#### Material for this exercise
=== Begin Enclosure ===
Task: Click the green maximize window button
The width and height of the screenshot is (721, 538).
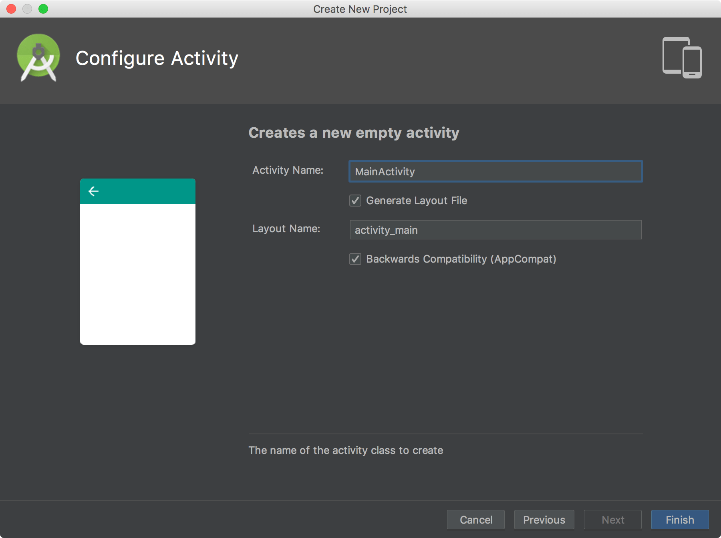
=== End Enclosure ===
=== Begin Enclosure ===
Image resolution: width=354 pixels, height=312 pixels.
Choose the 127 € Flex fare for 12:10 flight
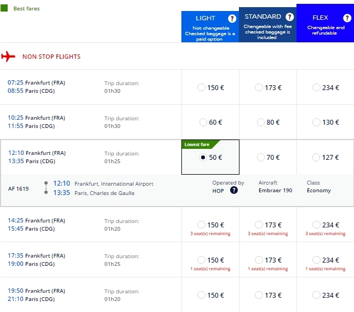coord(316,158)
=== End Enclosure ===
#### Problem
A verbatim transcription is needed of the lines above, starting at the line with "Task: Click the green maximize window button" and ending at the line with "The width and", both included, and of nothing else.

#### Answer for this exercise
Task: Click the green maximize window button
The width and height of the screenshot is (721, 538).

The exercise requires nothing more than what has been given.